In the 1980’s I worked in a local authority glasshouse nursery. One of the potted plants grown at that time was the Spider Flower (Cleome spinosa) family Capparidaceae and on this plant successfully fed Large, Small and Green-veined White Butterfly larvae previously only found on Cruciferous plants. It was at this time that my interest in moths really took off with the acquisition of my first moth trap. Moths were far more plentiful than they are now as were their larvae- it is a treat to find a single larva nowadays.

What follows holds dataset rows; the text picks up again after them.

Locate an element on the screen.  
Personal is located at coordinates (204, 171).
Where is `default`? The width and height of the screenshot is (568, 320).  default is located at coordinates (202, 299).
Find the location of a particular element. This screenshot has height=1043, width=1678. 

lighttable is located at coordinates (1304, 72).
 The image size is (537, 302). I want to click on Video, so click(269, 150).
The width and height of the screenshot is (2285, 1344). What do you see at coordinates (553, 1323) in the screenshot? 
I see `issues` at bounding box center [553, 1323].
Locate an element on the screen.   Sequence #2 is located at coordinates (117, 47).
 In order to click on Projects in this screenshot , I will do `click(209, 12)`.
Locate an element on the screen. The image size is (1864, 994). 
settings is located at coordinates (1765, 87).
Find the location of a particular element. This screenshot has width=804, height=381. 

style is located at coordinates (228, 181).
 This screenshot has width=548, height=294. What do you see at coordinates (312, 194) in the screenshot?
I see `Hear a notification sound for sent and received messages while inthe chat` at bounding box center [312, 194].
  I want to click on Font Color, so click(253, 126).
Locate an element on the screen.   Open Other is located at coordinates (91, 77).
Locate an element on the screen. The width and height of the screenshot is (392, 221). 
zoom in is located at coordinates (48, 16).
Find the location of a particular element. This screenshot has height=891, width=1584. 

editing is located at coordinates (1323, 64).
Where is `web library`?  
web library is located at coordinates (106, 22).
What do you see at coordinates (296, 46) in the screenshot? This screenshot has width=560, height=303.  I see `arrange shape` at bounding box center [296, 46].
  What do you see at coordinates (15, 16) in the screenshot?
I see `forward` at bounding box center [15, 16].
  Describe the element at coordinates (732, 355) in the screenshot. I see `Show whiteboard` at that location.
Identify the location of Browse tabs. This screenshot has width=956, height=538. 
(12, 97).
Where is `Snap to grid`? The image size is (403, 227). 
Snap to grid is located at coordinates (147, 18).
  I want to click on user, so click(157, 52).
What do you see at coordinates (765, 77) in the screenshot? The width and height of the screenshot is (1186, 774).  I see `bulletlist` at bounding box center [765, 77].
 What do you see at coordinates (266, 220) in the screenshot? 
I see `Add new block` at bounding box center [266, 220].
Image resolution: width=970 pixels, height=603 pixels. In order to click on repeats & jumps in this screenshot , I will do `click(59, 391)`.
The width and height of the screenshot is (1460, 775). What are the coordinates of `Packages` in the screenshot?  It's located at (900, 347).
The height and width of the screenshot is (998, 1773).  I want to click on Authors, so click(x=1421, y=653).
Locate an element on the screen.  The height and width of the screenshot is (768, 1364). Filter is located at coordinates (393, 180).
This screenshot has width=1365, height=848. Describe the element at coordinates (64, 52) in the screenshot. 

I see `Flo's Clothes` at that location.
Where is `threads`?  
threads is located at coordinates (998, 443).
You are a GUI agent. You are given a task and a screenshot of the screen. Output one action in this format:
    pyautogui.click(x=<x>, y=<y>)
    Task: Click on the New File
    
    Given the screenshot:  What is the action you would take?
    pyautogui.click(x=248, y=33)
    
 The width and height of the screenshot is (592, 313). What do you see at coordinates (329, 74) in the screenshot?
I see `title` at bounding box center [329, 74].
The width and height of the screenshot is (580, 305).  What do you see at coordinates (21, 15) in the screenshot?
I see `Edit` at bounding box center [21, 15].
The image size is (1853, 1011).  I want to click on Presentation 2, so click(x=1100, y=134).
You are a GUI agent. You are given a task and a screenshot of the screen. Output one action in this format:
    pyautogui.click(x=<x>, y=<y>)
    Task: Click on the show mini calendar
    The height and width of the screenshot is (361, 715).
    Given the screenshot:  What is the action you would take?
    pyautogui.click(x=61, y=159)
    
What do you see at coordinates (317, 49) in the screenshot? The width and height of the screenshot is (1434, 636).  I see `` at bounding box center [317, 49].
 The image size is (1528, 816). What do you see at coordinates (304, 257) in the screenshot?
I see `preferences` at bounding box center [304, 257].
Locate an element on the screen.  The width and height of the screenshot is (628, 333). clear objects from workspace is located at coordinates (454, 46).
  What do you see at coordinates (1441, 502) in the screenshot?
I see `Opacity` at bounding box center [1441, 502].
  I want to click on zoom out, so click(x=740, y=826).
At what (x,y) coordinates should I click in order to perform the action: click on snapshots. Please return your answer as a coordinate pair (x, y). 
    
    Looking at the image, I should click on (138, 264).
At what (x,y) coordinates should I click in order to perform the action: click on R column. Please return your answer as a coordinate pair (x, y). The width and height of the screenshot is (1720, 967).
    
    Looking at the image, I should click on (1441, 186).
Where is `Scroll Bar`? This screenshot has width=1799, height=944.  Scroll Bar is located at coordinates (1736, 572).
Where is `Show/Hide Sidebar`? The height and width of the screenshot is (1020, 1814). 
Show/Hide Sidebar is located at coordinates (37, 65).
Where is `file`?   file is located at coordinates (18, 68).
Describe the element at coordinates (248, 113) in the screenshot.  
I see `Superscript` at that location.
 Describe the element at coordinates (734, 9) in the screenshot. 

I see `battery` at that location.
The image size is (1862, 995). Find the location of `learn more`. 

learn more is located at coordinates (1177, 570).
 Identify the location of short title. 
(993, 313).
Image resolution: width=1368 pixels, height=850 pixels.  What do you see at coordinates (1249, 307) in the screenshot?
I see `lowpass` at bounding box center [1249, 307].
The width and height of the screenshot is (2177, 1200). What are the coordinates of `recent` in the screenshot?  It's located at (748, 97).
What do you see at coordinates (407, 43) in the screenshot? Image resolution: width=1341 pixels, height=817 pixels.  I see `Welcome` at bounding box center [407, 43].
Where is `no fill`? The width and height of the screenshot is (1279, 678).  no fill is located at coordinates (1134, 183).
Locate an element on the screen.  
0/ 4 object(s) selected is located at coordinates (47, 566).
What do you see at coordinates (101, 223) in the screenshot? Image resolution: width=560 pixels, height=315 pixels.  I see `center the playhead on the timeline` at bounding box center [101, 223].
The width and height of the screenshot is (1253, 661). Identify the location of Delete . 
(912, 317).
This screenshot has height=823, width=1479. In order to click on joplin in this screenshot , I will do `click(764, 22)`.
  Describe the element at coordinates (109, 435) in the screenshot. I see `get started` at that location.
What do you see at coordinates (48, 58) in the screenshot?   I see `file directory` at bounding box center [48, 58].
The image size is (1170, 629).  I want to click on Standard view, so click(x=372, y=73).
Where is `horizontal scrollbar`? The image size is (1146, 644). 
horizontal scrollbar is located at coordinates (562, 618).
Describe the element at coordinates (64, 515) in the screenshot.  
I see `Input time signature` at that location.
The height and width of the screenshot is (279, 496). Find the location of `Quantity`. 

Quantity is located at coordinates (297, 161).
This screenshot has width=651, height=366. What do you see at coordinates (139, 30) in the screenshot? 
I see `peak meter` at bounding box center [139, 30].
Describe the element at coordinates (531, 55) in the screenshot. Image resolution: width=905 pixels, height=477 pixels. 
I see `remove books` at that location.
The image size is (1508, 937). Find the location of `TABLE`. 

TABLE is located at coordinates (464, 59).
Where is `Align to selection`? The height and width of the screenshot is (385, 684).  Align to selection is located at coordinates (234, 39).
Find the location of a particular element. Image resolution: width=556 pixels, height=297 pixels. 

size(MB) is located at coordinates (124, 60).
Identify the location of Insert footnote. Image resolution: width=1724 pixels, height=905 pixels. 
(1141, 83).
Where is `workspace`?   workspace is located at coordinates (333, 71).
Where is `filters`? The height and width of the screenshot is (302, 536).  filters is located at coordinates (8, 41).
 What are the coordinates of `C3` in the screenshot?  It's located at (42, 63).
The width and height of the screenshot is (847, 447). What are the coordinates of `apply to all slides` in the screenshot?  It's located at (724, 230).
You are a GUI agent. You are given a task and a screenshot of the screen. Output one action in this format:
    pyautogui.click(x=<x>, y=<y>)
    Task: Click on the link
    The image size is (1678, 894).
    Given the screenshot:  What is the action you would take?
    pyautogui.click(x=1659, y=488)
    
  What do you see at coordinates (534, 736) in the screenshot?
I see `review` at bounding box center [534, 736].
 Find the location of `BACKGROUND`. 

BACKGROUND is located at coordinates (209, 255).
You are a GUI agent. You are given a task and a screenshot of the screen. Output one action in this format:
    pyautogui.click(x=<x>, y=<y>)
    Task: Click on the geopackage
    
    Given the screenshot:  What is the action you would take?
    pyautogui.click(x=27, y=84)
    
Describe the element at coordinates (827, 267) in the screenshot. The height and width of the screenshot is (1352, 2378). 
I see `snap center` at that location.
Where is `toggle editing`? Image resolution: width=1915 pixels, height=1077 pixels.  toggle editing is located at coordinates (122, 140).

One very successful method I used then to attract females of Poplar Hawkmoth and Puss Moth was to plant a row of poplars. For Poplar Hawkmoth choose the hybrid Black Poplar and also a few White Poplars, which between them produce some interesting larval colour variations. The inclusion of Grey Sallow will encourage additional species of moth. For the Puss Moth I used Populus x candicans “Aurora” a conspicuously variegated form with spring foliage of white and pink later turning green. I have seen as many as three eggs laid on the upper surface of a single leaf, these look very conspicuous against the variegated background.
The length of the row will depend upon space available. Simply push well into the ground hard wood cuttings up to 1cm thick and 60 cm long in early winter. These will root quickly in spring and grow to 2m in a couple of years when they are pruned down to 30cm from ground level every winter, the resulting new growth being very attractive to Poplar Hawkmoths. Because the Puss Moth emerges early it is best not to prune the Variety “Aurora” hard down but to leave a 1.5m stem and cut back all the branches.
And finally a tale of a Grey Dagger larva I collected to rear a few years ago only to be disappointed when a single parasitic wasp emerged – but the larva managed to pupate. The following June a perfect moth emerged. How’s that for economy!